### [WHAT IS REQUIRED]
Omit every picture while you reproduce the entries that follow word for word.

### [DATA FOR THE TASK]
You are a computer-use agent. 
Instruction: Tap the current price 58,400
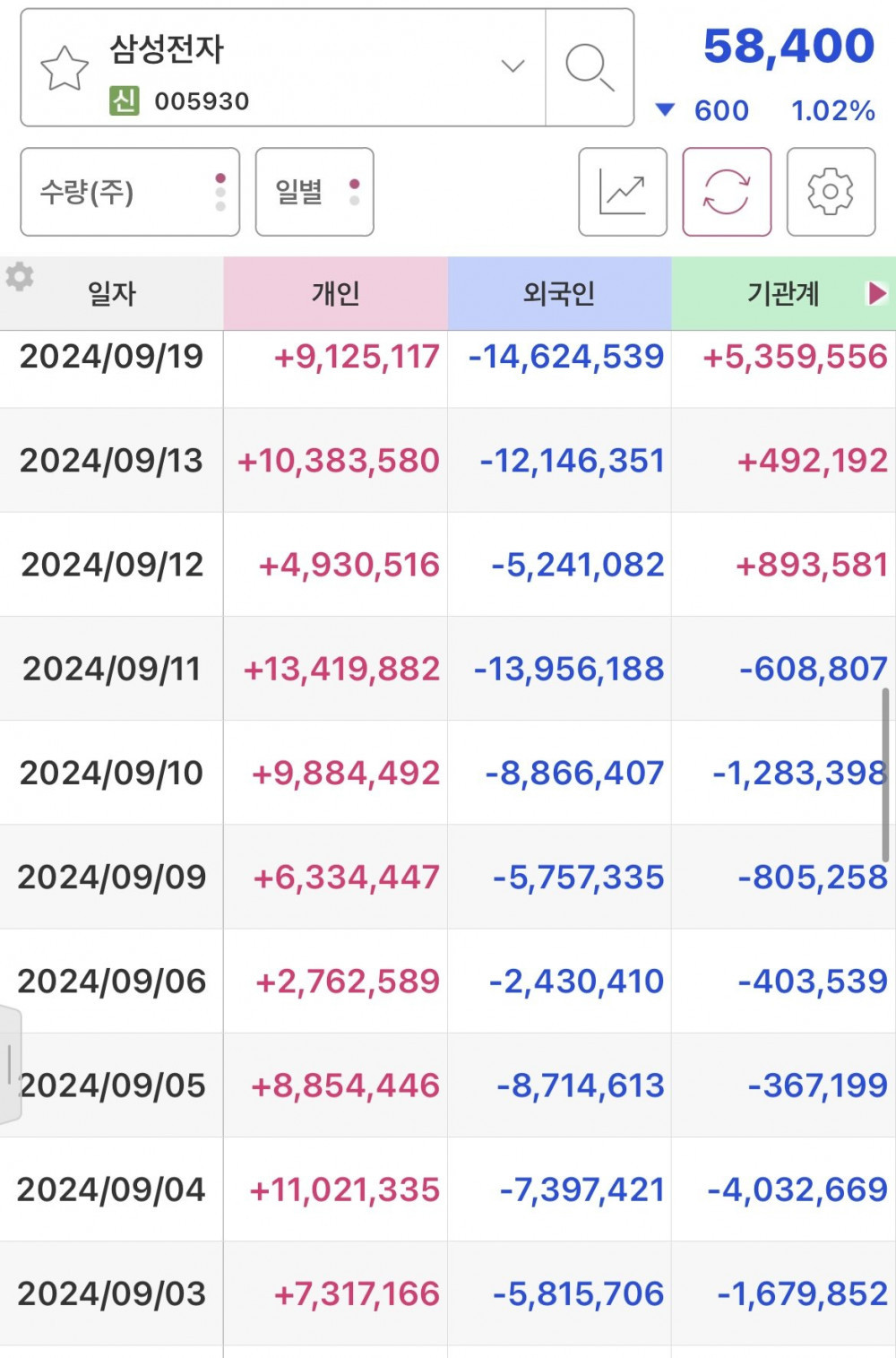[x=788, y=47]
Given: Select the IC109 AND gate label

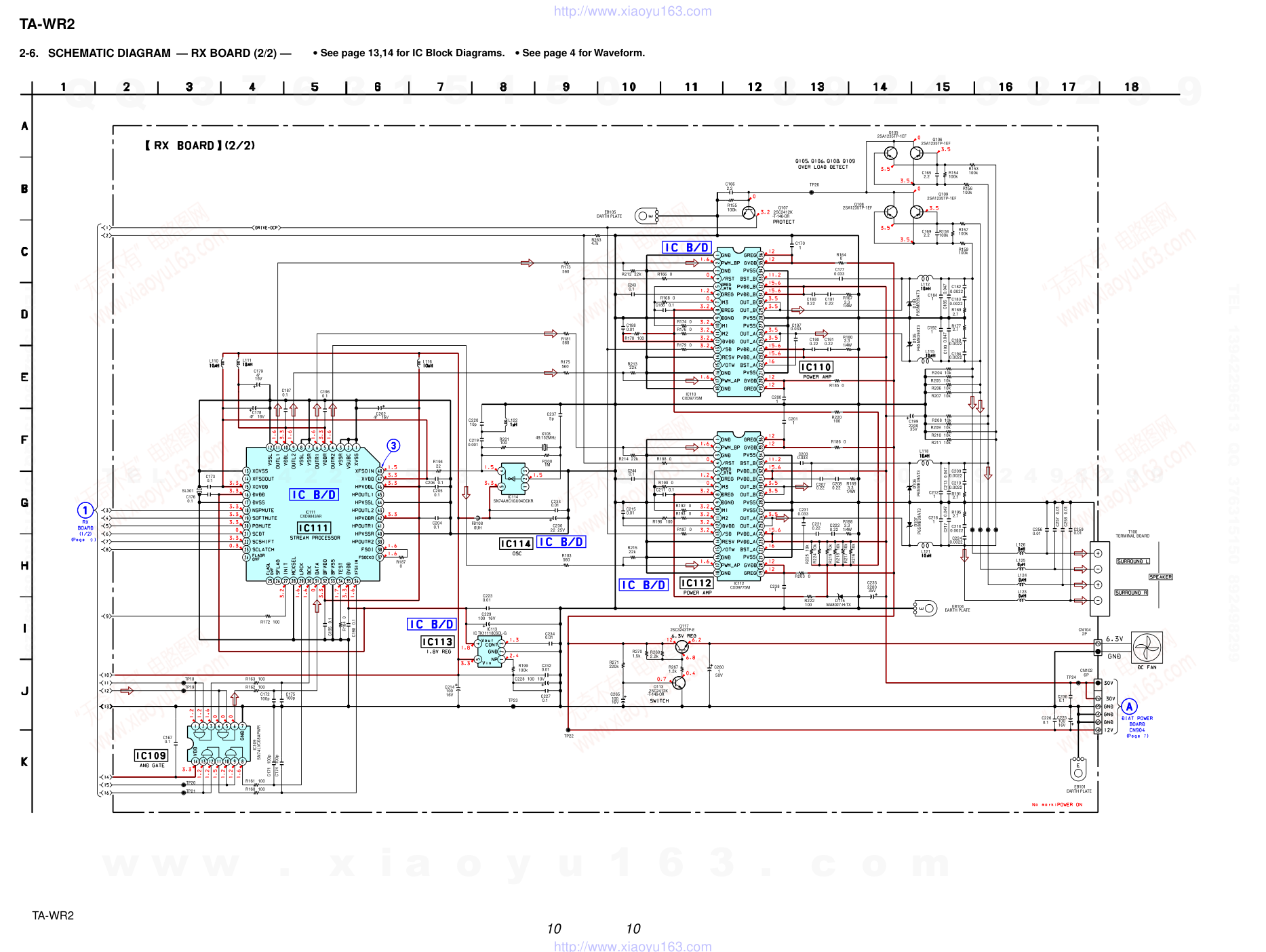Looking at the screenshot, I should 151,755.
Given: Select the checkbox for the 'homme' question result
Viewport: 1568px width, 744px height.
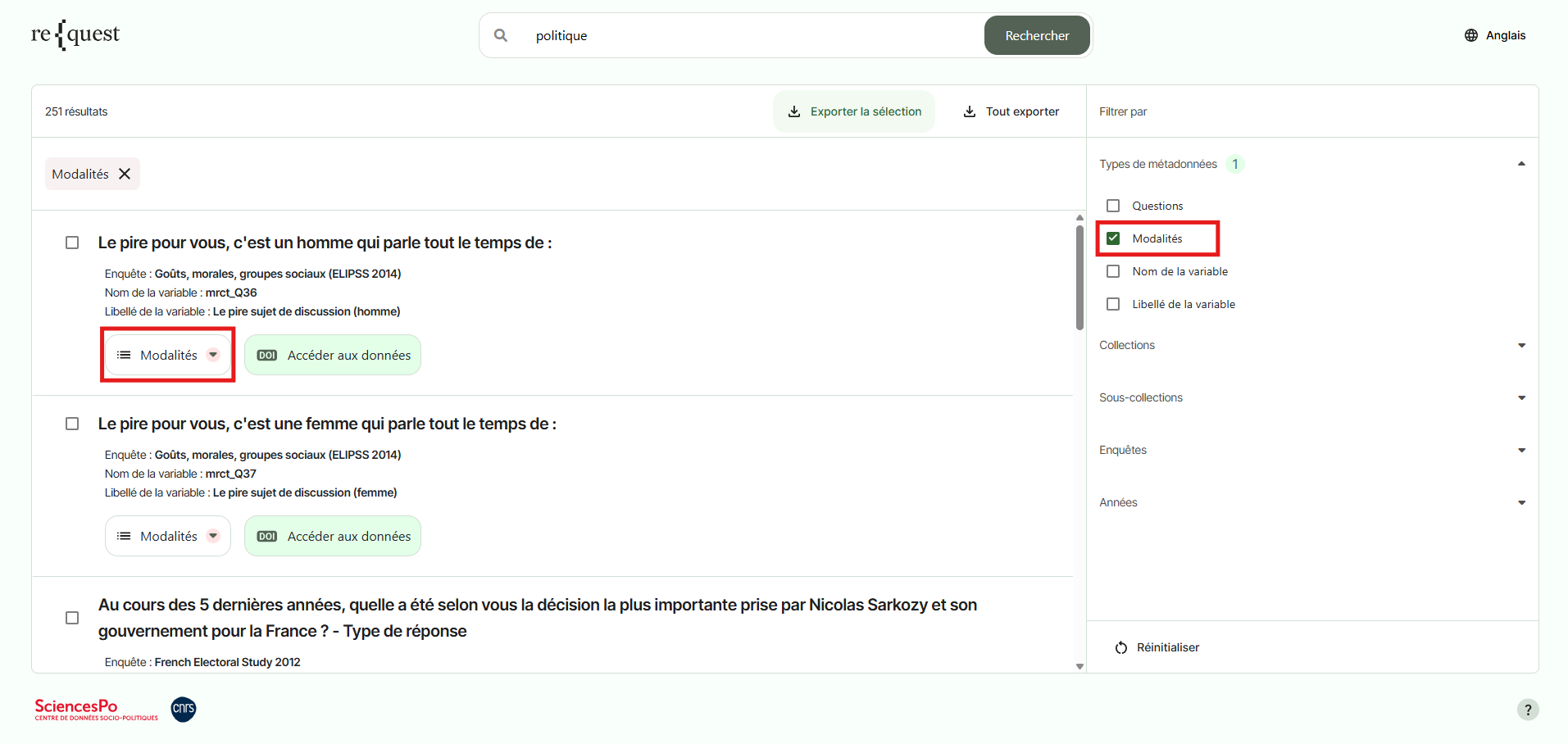Looking at the screenshot, I should [72, 243].
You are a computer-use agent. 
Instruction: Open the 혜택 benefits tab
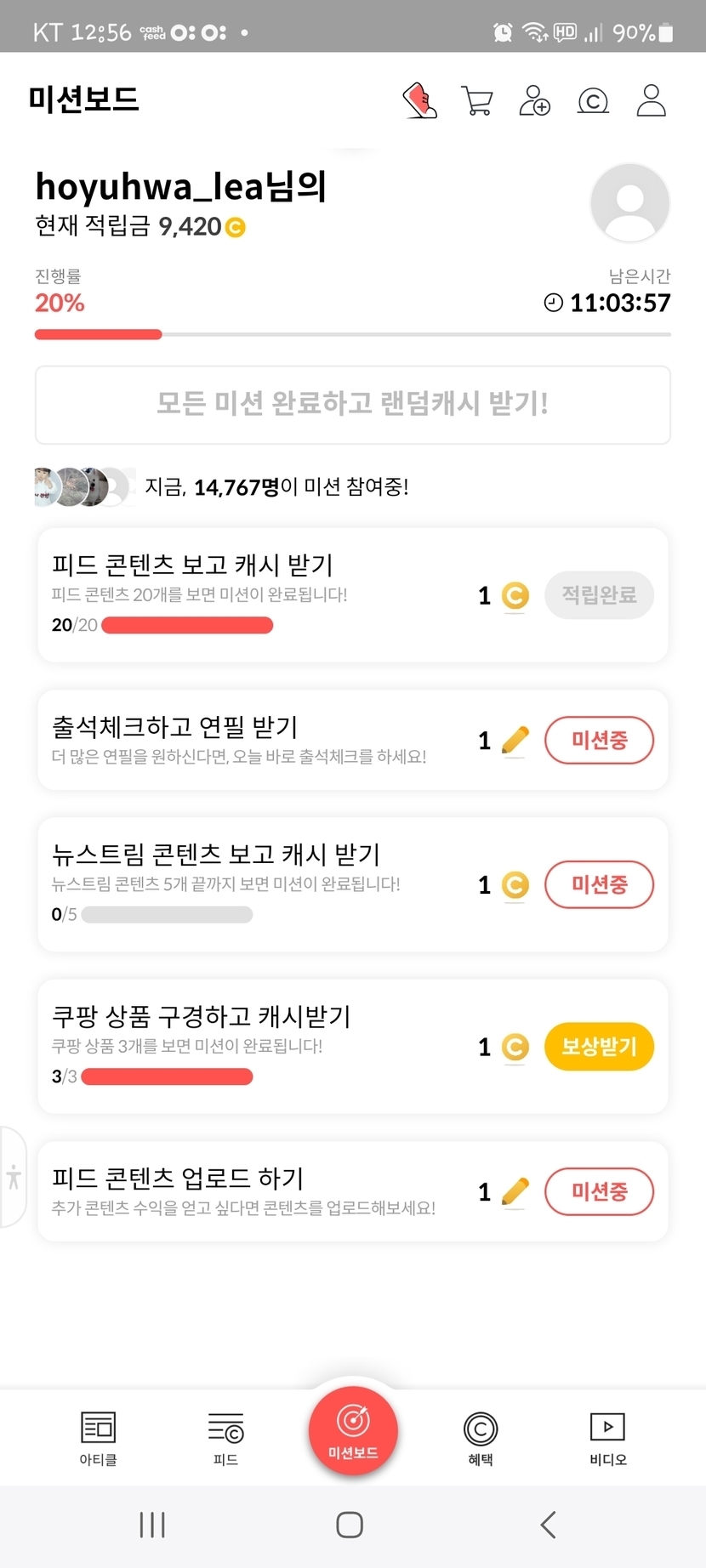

### [WRITTEN ANSWER]
You are a computer-use agent. 
Instruction: Tap the current price 58,400
[x=788, y=47]
Given: Select the IC109 AND gate label

Looking at the screenshot, I should 151,755.
Given: Select the checkbox for the 'homme' question result
Viewport: 1568px width, 744px height.
Looking at the screenshot, I should [72, 243].
You are a computer-use agent. 
Instruction: Open the 혜택 benefits tab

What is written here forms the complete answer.